Durant trois ans, Rosa Rodríguez a voyagé dans la région arctique pour réaliser The White Line. Une série documentaire capturant la splendeur du territoire – ainsi que son lent déclin.

« Je m’intéresse tout particulièrement aux sociétés, et à la manière dont elles influencent chaque être humain. Dernièrement, j’ai étudié les communautés qui nouent des liens avec la nature, et qui se battent pour la préserver », raconte Rosa Rodríguez. La photographe espagnole s’est tournée vers le médium dès son enfance – une manière de documenter sa propre évolution. « Je suis née dans une famille qui n’était pas intéressée par l’image. À l’âge de douze ans, je n’avais presque aucune photo de moi, et j’ai réalisé l’importance d’immortaliser ses souvenirs », se souvient-elle.

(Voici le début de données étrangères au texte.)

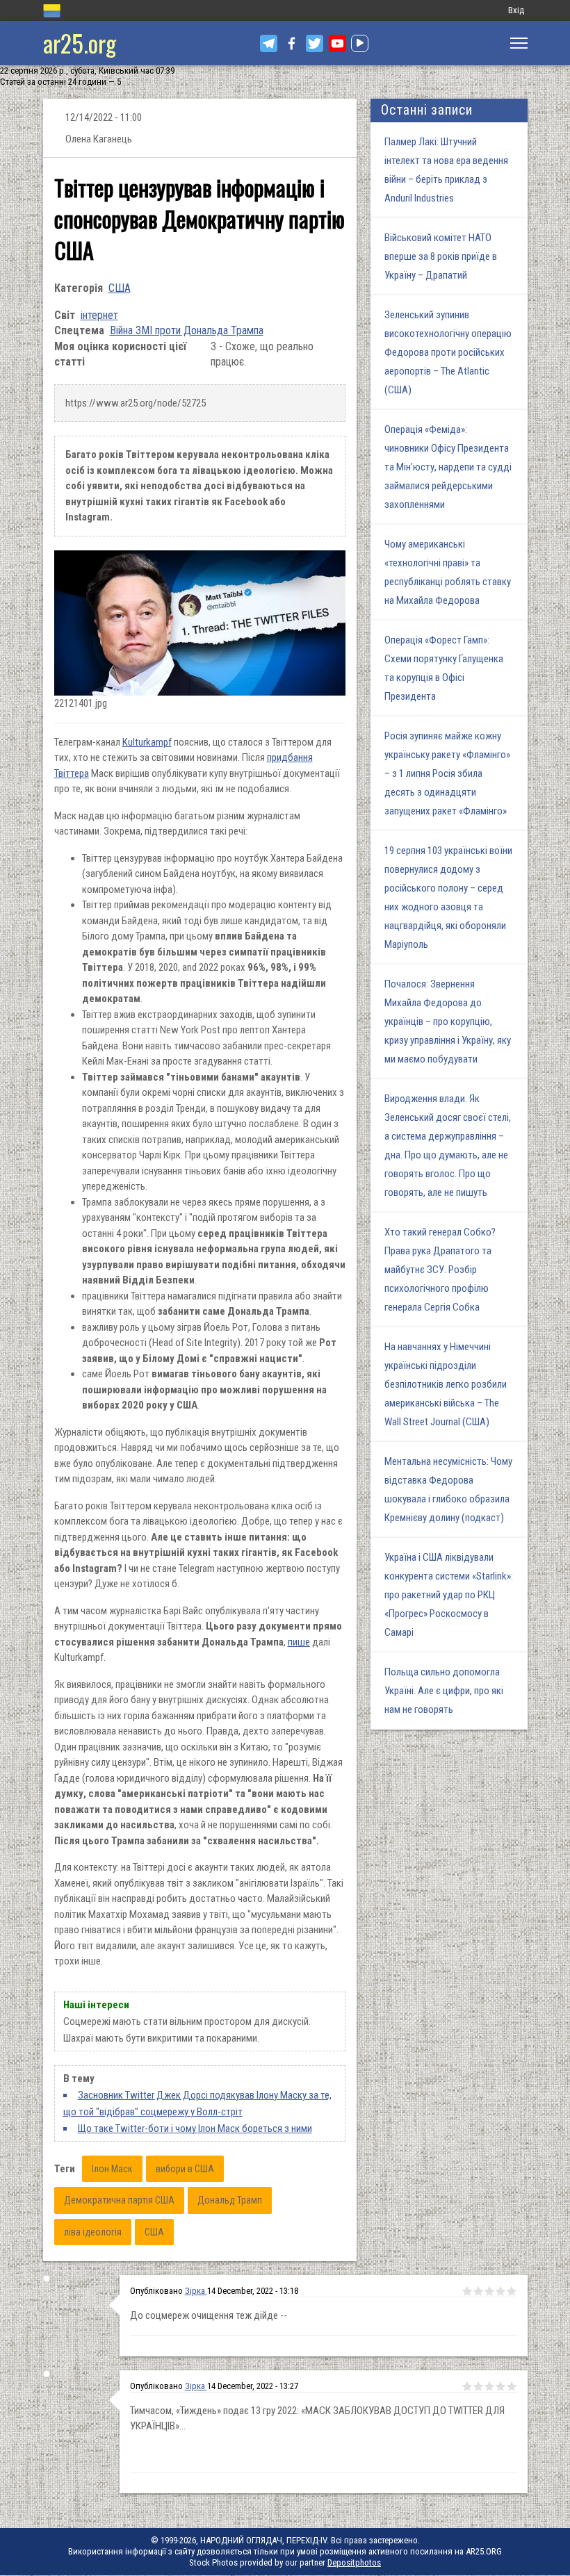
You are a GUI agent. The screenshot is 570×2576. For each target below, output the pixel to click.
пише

Depuis, l’auteure ne cesse de capturer le monde qui l’entoure et l’inconnu, qui l’attire. Voyageant aux quatre coins du monde, elle s’immerge dans des cultures étrangères et s’efface, pour mieux capter leur essence. Pour réaliser The White Line, la photographe s’est aventurée dans les territoires glacés du Grand Nord. Durant trois ans, elle a vécu avec les Inuits du Groenland, les Nénètses de Sibérie et les Samis de Laponie. Des peuples autochtones vivant une existence incomparable à la nôtre.

La beauté des lieux, la résilience des peuples

« Ce projet est né d’un événement personnel : ma mère a passé les trois dernières années de sa vie nourrie par intraveineuse. Après son décès, j’ai ressenti le besoin de retourner aux racines de la nature humaine. Là où il n’y a pas d’artifice, là où la nature décide si l’on meurt ou non », confie l’artiste. Face à la beauté des paysages immaculés, Rosa Rodríguez découvre une nature impressionnante et fragile, indomptable et vulnérable. « Je perçois la région arctique comme un grand territoire unique, dont la frontière est le climat. Lorsqu’on s’en approche, les arbres rétrécissent, puis disparaissent : c’est à ce moment que l’on réalise qu’on a atteint notre destination », explique-t-elle.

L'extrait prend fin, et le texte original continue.